A coal power plant owes $2 million in property taxes to Big Horn County in southern Montana.
Billings Gazette reporter Matt Hudson has been following this story for nearly a year, and shares insights on the latest in late payments.
Officials for the city of Hardin issued $12 million in revenue bonds back in 2006 to support construction surrounding the Hardin Generating Station, owned by Rocky Mountain Power and operated by Colorado Energy.
City officials planned to pay off those bonds through tax increment financing–which is essentially an investment in projected increases of area tax revenue as a result of supporting new business.
So if the coal company does well, this is a pretty excellent deal for the city of Hardin.
But it didn’t. Rocky Mountain Power filed for bankruptcy in April 2012.
As his story went to print, Rocky Mountain Power cut Big Horn County a check it owed–but just one.
“The same day as I was interviewing the county treasurer, the company made their 2015 tax payment with 2014 still outstanding," said Hudson.
Now the company is behind again – on both 2014 and 2016.
Hudson says he was interested in reporting on this company again, which went to print today, to not only get an update on whether or not Rocky Mountain Power was caught up on payments, but also because of a bill from the last legislative session that was recently signed into law.
According to the Missoulian, it's a law that enables a taxing jurisdiction to sue to collect delinquent property taxes once the bill surpasses $250,000 or more.
“And so I was curious if Big Horn County had anything in the works to utilize that particular bill or that new law," said Hudson. "And it seems they haven’t so far."
So Hudson looked into it further, and filed a public records request with Big Horn County.
“I mean, my goal was basically to determine – If these taxes weren’t being paid by the power plant company, where would that money have gone? And so those were the records I asked from the county, and the vast majority of that money would’ve stayed within the tax increment financing district," said Hudson.
That means most of the money owed by Rocky Mountain Power was planned to go toward the city of Hardin because the city has just one urban renewal district eligible for tax increment financing.
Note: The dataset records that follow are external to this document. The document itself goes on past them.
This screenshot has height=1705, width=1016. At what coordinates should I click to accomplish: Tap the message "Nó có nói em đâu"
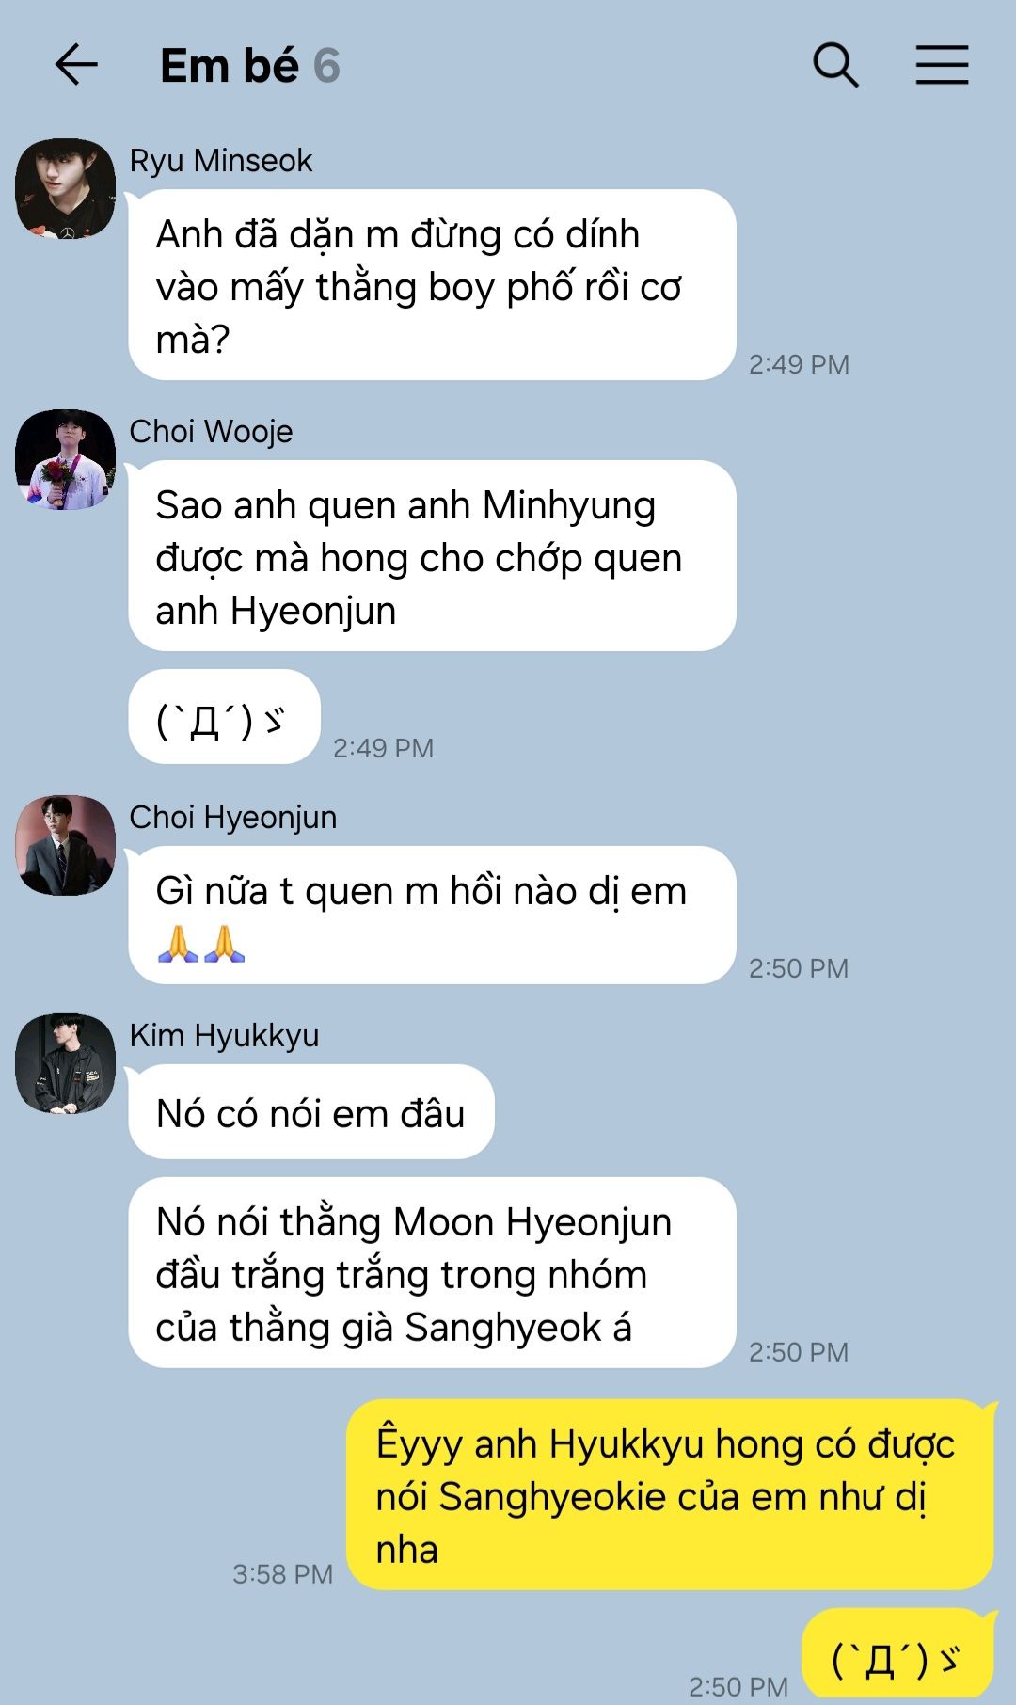pyautogui.click(x=311, y=1112)
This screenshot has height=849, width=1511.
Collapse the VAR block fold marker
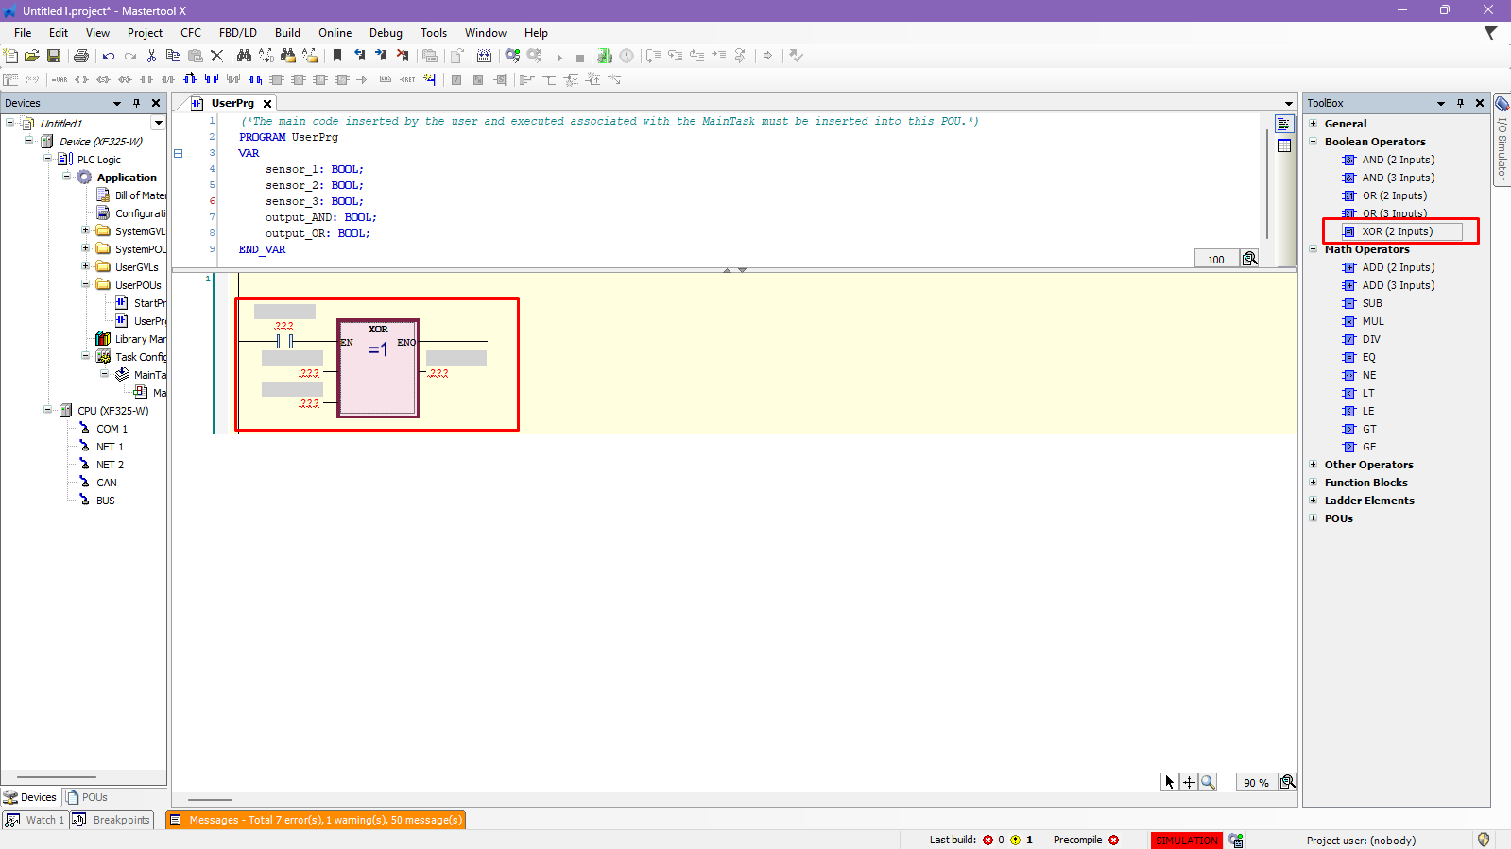(178, 153)
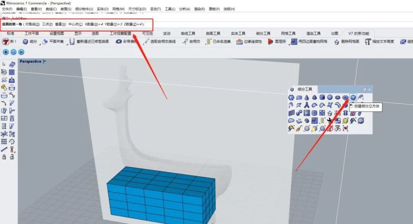
Task: Open the 细分物件(U) menu
Action: 84,9
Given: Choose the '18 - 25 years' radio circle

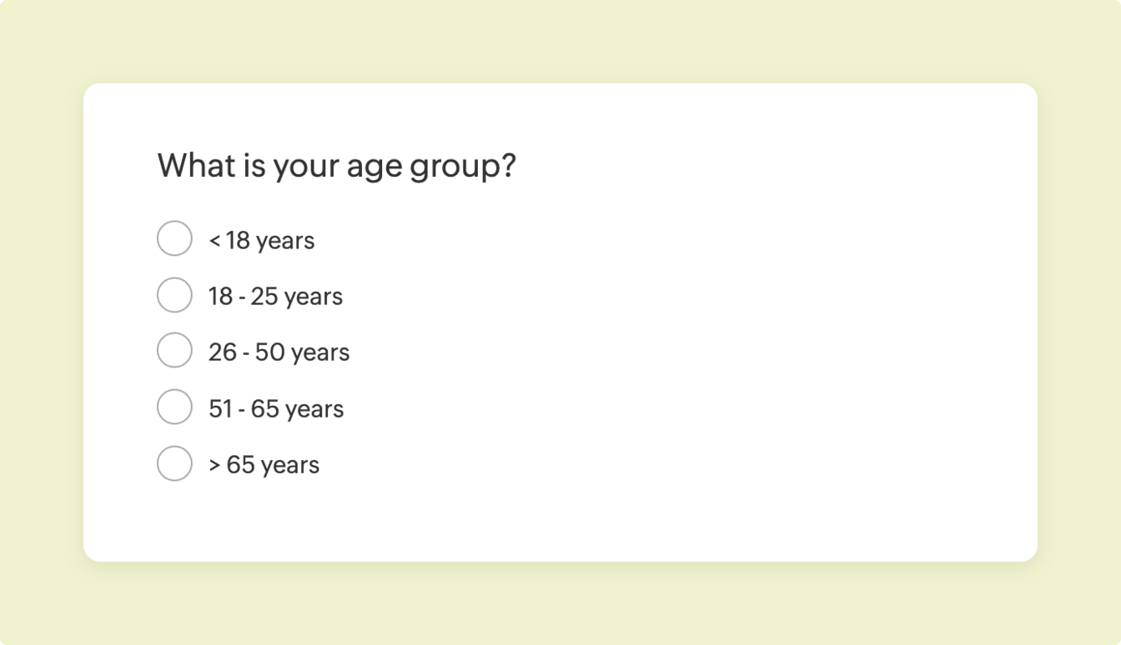Looking at the screenshot, I should click(174, 295).
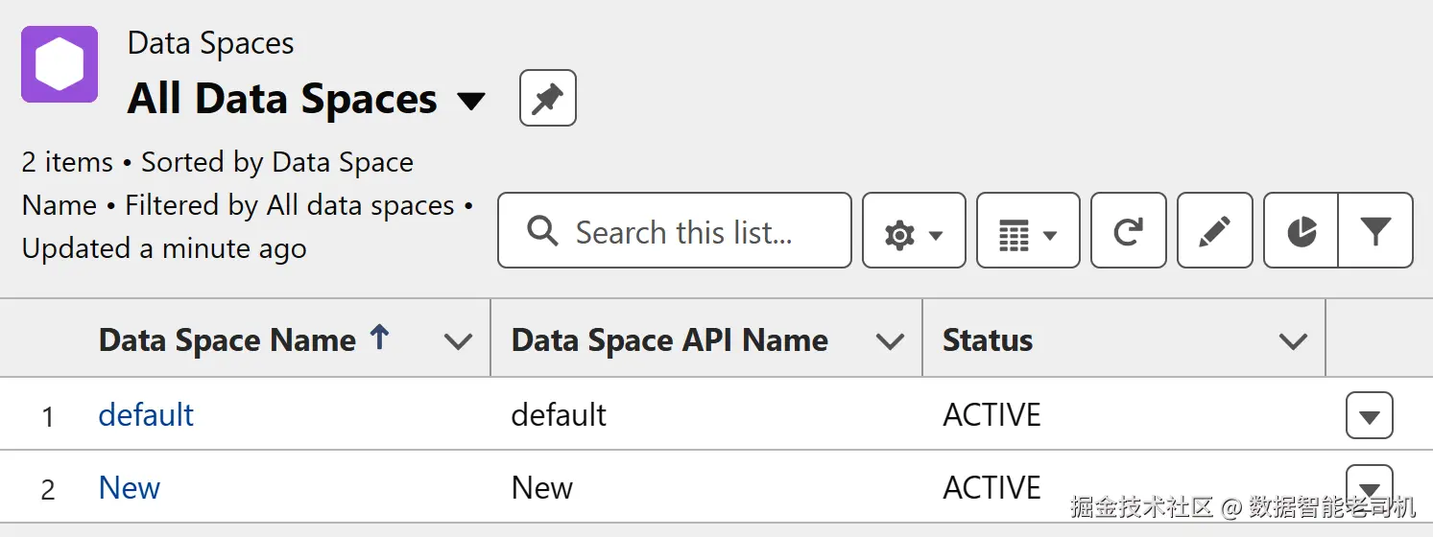Open row actions for New data space
The image size is (1433, 537).
pos(1369,482)
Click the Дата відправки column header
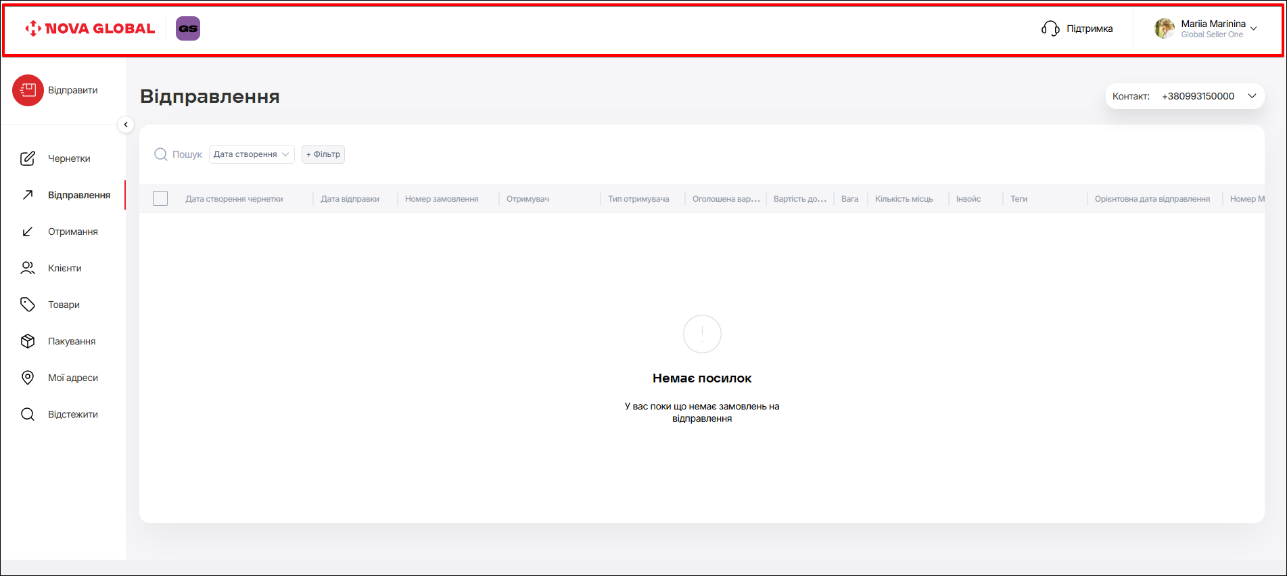The image size is (1287, 576). click(x=350, y=199)
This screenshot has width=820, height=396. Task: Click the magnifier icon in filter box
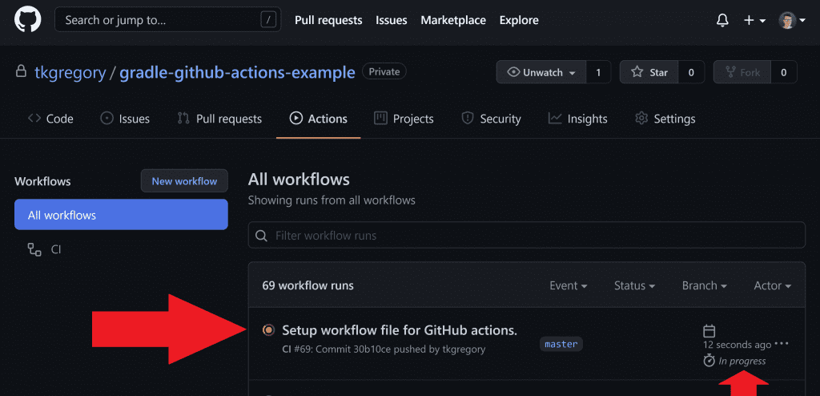[x=261, y=236]
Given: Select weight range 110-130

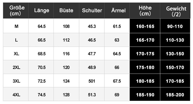Looking at the screenshot, I should pyautogui.click(x=175, y=40).
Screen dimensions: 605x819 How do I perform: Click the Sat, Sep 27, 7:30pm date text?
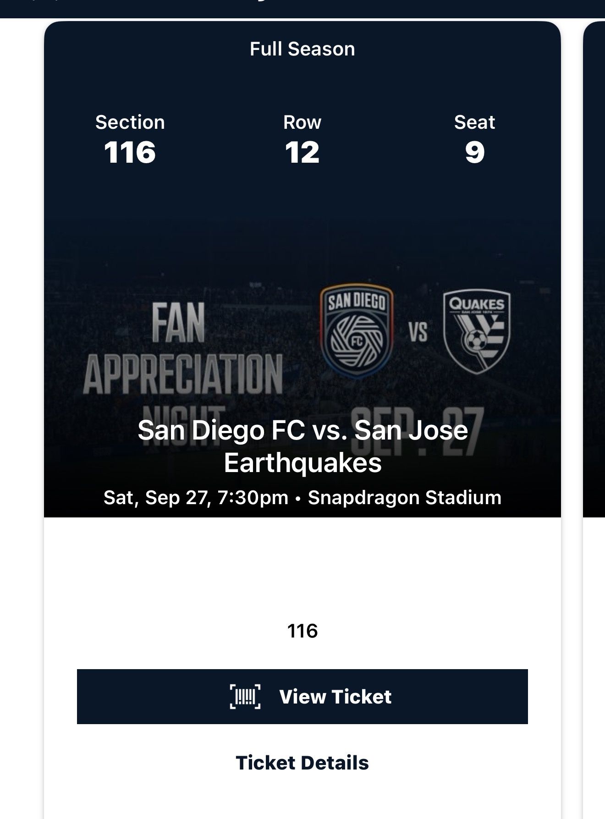point(196,498)
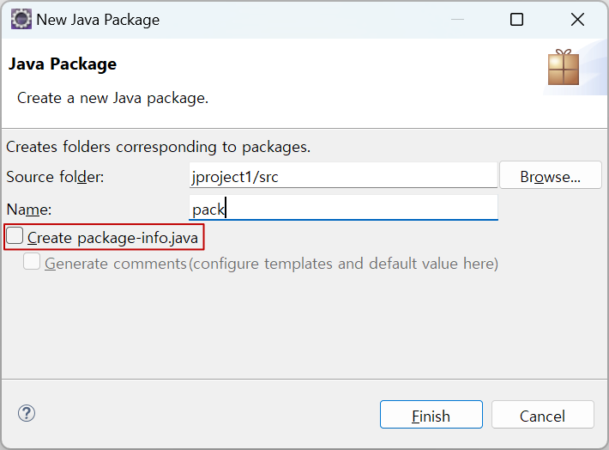The height and width of the screenshot is (450, 609).
Task: Click the Name: label
Action: (x=29, y=210)
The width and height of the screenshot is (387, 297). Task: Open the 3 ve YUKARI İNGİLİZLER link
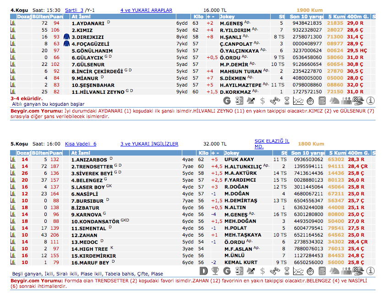(x=149, y=144)
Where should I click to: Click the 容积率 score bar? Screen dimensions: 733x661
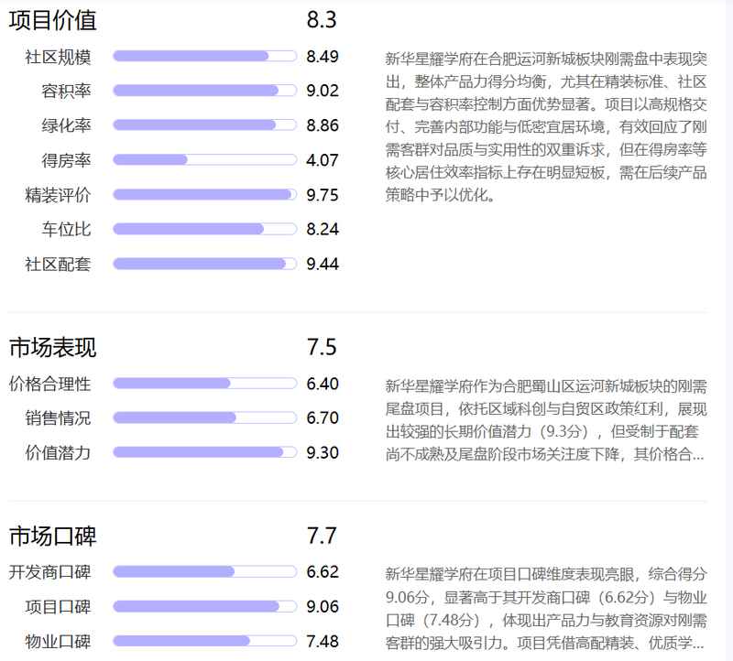tap(202, 91)

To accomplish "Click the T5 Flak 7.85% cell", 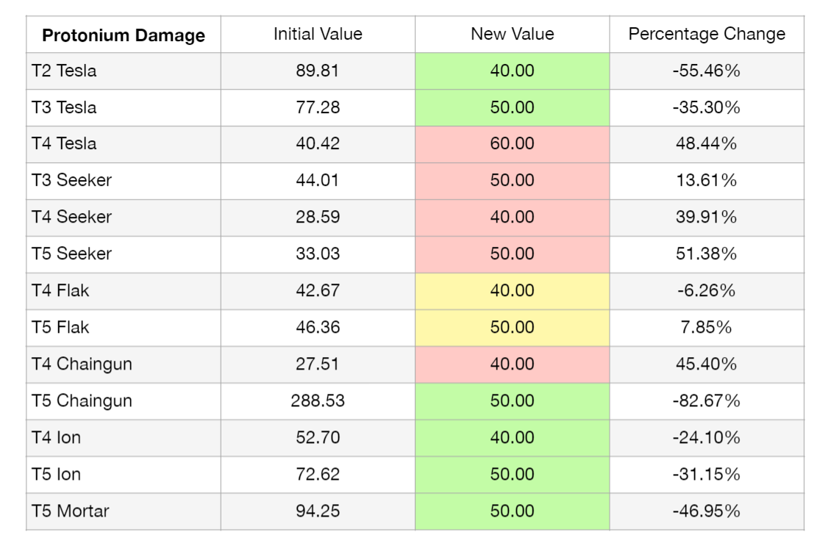I will tap(706, 328).
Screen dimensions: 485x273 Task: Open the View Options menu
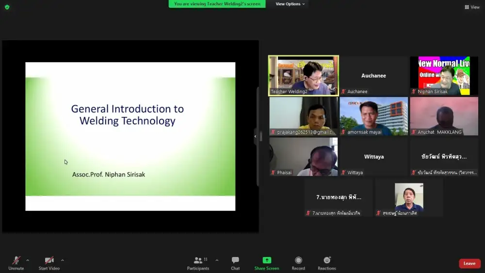(x=290, y=4)
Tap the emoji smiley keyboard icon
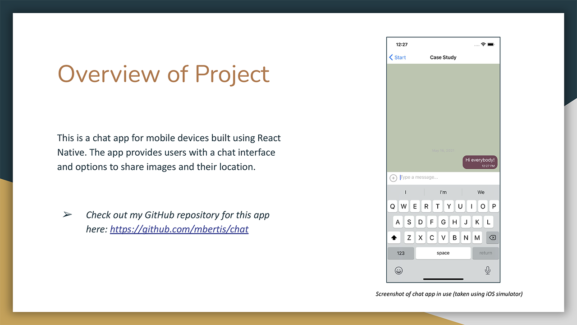Screen dimensions: 577x325 click(398, 270)
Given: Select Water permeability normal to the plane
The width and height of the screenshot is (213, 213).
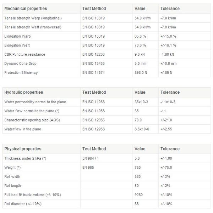Looking at the screenshot, I should click(x=35, y=102).
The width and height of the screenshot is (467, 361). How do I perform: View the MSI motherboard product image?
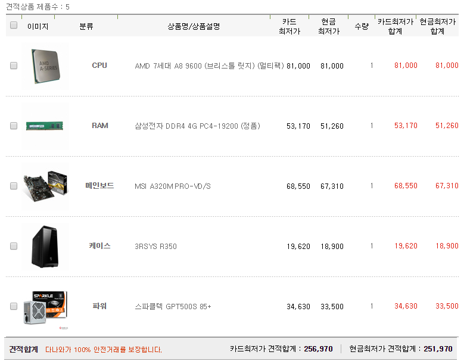[x=45, y=186]
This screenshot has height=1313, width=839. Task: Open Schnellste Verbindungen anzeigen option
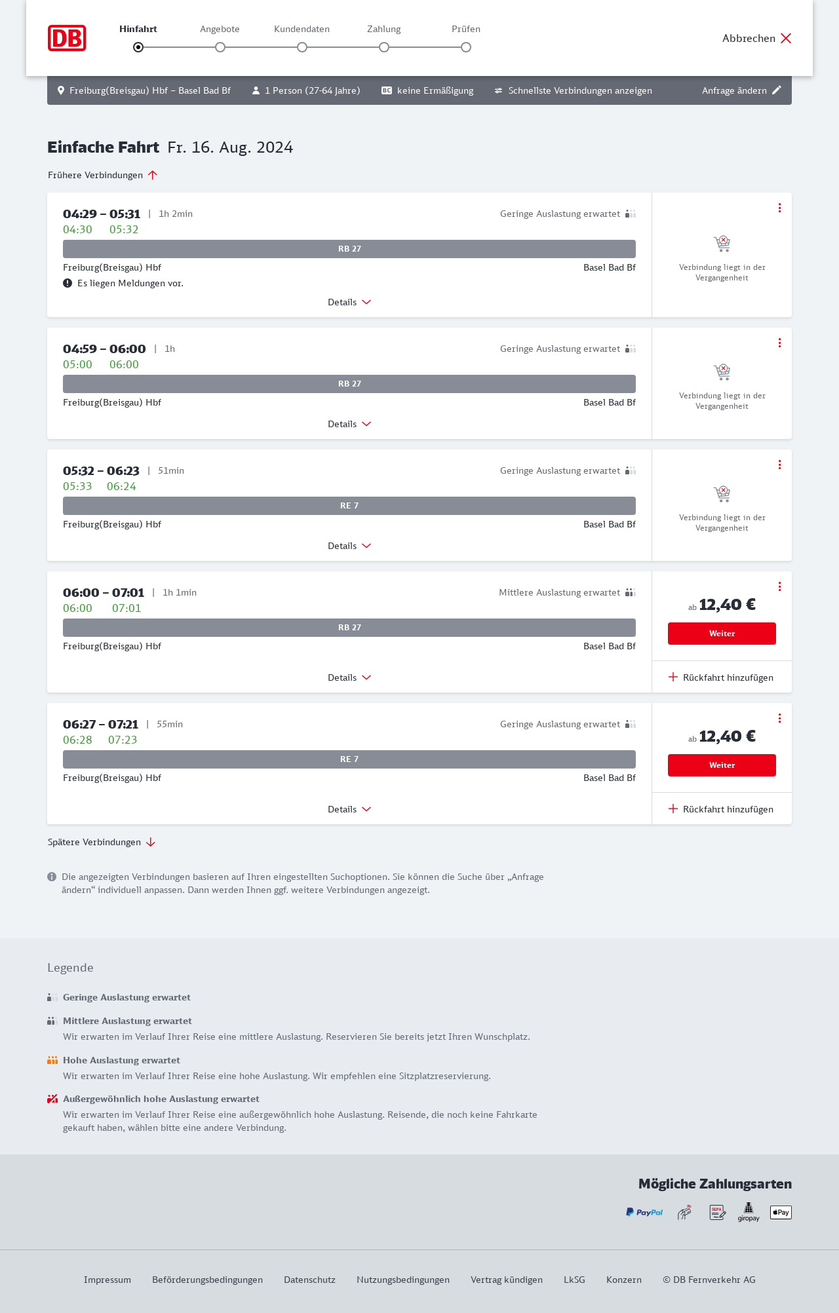[573, 90]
Hudson found out in his records request that Rocky Mountain Power’s failure to pay these property taxes could impact the city of Hardin’s general fund, which support things like infrastructure projects–roads, snow plowing, government building maintenance.
And it could also affect Hardin’s six public schools, including a Kindergarten Readiness Center, and how much money those institutions will have to work with.
The Gazette’s record request shows over $240,000 were destined for public schools by Rocky Mountain Power’s 2014 and 2016 property tax payments.
Moreover, the city could certainly use the money. Earlier this year, city officials canceled a state swim meet planned to take place in Hardin because of the pool’s condition.
“It’s nothing dire, I mean they still host local events there and things like that, but it’s also something they really want to take care of," said Hudson. "It was mentioned that they might even think about asking for private donations from community members and I think that’s just another area I highlighted where the school system has financial needs as well.”
The Hardin Generating Station, and its owner and operator, did not return YPR’s requests for interviews Thursday.